**EXERCISE DETAILS**
Beginning with the line that holds "You are a GUI", retype the rest of the listing exactly, last line included.

**TASK DATA**
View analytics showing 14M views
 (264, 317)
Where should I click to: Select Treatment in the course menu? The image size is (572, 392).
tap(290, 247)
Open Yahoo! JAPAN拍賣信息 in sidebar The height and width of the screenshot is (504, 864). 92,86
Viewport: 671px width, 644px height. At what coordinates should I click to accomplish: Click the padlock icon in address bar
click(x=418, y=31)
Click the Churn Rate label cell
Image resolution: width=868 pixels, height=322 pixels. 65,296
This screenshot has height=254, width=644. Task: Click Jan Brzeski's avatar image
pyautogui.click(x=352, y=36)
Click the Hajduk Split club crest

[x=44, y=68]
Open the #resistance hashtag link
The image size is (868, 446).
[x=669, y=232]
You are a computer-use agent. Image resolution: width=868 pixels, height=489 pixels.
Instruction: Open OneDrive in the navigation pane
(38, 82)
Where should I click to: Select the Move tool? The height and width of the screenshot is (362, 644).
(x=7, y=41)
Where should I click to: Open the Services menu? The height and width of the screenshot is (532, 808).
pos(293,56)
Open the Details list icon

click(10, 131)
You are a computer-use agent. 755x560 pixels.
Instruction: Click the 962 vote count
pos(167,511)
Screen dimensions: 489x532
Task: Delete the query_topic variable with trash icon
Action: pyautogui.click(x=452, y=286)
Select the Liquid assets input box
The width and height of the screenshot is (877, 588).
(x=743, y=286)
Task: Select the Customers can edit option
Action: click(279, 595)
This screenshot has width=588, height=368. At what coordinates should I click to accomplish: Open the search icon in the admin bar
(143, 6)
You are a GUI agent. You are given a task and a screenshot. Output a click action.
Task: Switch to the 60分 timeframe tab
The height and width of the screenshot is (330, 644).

**WRITTEN RESPONSE**
You are a GUI agent. You are given a task and a screenshot. Output a click action.
Task: Switch to the 60分 timeframe tab
The height and width of the screenshot is (330, 644).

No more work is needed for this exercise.